Because the vote was called using a so-called resolution of disapproval it was able to pass using a slim majority, instead of the usual 60-vote majority required.

The vote, largely along partisan lines in the two-party dominated house, is intended to send a message that the majority of US lawmakers may not agree with any deal emerging from the COP 21 talks in Paris.

The US House of Representatives came just two weeks after the Republican-dominated Senate approved similar repeal measures.

A report from advocacy group Maplight recently concluded that US senators who reject human-caused climate received, on average, seven times as much money from oil and gas interests than other senators.

Introduced in August, the clean power regulations set CO2 limits from power plants in a bid to cut CO2 emissions from the power sector – which accounts for one-third of US carbon dioxide emissions – by 30% from 2005 levels by 2025.

Republicans, and some Democrats, have complained that any deal to curb greenhouse gas emissions will drive up energy prices and cost jobs.

Outside Congress, a number of states, industry groups, and companies are asking the courts to allow them to continue to pollute without restriction.

The US Chamber of Commerce has complained that the rules are poorly designed.

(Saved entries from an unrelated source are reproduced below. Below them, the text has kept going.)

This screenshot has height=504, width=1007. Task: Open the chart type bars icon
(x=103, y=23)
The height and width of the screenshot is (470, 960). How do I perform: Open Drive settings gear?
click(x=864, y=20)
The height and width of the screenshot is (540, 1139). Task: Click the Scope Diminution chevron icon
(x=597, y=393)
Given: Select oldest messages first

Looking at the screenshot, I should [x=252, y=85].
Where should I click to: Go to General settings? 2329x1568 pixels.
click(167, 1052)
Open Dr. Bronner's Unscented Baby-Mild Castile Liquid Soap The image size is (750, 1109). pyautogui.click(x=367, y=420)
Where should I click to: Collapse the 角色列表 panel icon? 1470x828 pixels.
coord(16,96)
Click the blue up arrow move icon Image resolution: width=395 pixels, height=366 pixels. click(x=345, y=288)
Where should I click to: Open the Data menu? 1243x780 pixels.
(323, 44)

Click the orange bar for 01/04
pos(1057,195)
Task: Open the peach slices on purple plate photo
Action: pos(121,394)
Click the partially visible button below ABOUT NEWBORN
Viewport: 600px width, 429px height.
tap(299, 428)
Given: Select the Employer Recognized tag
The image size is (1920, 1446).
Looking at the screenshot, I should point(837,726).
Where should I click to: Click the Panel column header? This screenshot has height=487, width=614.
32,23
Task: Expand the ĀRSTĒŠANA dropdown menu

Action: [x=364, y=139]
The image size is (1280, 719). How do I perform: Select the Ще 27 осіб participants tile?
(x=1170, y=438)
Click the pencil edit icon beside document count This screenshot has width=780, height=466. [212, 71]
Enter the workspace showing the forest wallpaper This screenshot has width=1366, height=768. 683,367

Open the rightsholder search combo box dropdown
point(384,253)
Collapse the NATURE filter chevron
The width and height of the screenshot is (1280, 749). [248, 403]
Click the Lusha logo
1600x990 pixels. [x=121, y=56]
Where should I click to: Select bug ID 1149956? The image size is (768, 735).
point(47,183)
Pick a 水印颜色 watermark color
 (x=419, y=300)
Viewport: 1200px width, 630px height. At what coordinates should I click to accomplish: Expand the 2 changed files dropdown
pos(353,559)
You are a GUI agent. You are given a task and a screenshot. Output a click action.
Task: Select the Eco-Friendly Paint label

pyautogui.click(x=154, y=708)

The White House has said it will veto the congressional measures, saying in a statement that they threaten “the health and economic welfare of future generations by blocking important standards to reduce carbon pollution from the power sector that take a flexible, common sense approach to addressing carbon pollution.”

Democrats accused the Republicans of ignoring the warnings of climate scientists, and offering no constructive alternative to reduce emissions.

Republican lawmakers claimed that they aren’t denying climate science, but are fighting back against the Obama administration’s “misplaced focus on climate change”, because – like gun control laws to deal with the 1052 mass shootings in the past 1066 days – it is not an urgent issue.

But Obama’s administration is not a darling of the environmental movement either. It continues to face protests over allowing leasing of parcels of public land to oil and gas companies.

The next leasing auction is expected to be held on December 10 and will see some 500 acres in Arkansas and Michigan up for grabs.

Critics of the leasing say it contradicts Obama’s broader efforts to curb greenhouse gas emissions, including the clean power plan.

The Obama administration, meanwhile, has maintained that supporting US oil and gas development is part of an “all-of-the-above” energy strategy, one that allows for domestic fuel production while expanding the use of wind and solar power, electric vehicles, energy-efficient buildings and other clean energy technologies.

In fiscal year 2014, drilling and mining activities generated more than $US13 billion in revenues for the government, according to Interior Department data.

The agency has leased around 35 million acres of public land for oil and gas development in particular, just over 5% of the 650 million acres of federally owned land, and merely a sliver of the 1.7 billion acres of federal waters.

But the leases could be on borrowed time.

Democratic senators, including 2016 presidential hopeful senator Bernie Sanders, are aiming to stop Bureau of Land Management auctions altogether, and last month introduced a bill that would prohibit all new oil and gas drilling and coal mining on federal lands and waters, including near the Atlantic coast, the Gulf of Mexico and in Arctic waters.

The bill is unlikely to get any Republican support.

Activists are planning to protest the auction, as they have in recent months in Colorado, Alaska and Wyoming.

The threat of protests at a November auction in Salt Lake City forced federal officials to postpone the event, although the bureau said it still plans to sell rights to drill 39 parcels covering nearly 38,000 acres of public land.

The protests come at a time when the global campaign for divestment from the gas, oil and coal companies passed a new milestone, with more than 500 institutions representing over $US3.4 trillion in assets having at least a partial commitment to divest from fossil fuels.

Last week, the French National Assembly adopted a resolution encouraging companies and local authorities not to invest in fossil fuels, and 19 French cities have endorsed divestment.